The workshop sought to shed light and provide space
for dialogue on questions such as: What is the motivation for donors
or the Movement to enter into partnerships? Of the existing partnerships
which work best and why? How do partnership arrangements work in
practice? What are the end results of a partnership approach for
the most vulnerable?
The workshop was chaired by Dr. Mukesh Kapila, Head
of the Conflict and Humanitarian Affairs Department at the UK Government
Department for International Development.
Presentations from the British Red Cross, British
Government, Nigerian Red Cross, International Federation and ICRC
outlined the perspective and experiences of partnership from the
viewpoint of a donor government and different parts of the Movement.

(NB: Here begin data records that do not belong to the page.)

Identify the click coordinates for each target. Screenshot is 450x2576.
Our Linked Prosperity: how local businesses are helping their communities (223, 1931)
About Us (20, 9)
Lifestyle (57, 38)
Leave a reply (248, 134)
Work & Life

The main partnership models discussed were the DFID/Federation
and DFID/ICRC partnerships, the Tripartite Pilot Project, the ICRC
Donor Support Group, the auxiliary role of National Societies with
government and partnerships between different components of the
Movement. It was noted that there is no 'one' model, but rather
that partnerships need to be tailored to individual contexts.
Generally, the participants welcomed the partnership
model as a new way of working in a changing world. Partnership arrangements
could replace short term, ad hoc, personality based support from
donors with a longer-term, more coherent and more predictable relationship.
It was stressed that partnerships should be results orientated,
and should lead to more efficient ways of working. Communication
was seen to be key, with greater degree of dialogue and openness
between partners than in more traditional donor/recipient relationships.
Partnerships should not limit relations between organisations, but
rather act as a gateway from which to build and explore further
However, the experiences of the participants showed
the need to be realistic about the inputs and resources needed to
start up and maintain this kind of complex relationship. Expectations
need to be managed of all stakeholders, both direct participants
and those more indirectly involved in the process.
A prerequisite for the Red Cross / Red Crescent Movement,
is that the independence of the organisations involved should remain
paramount. The partnership approach was seen by all involved as
very much work in progress. The workshop therefore provided a useful
forum to share learning and experiences. Overall, the success of
the partnership model will ultimately be judged on its ability to
provide improved benefits for the vulnerable.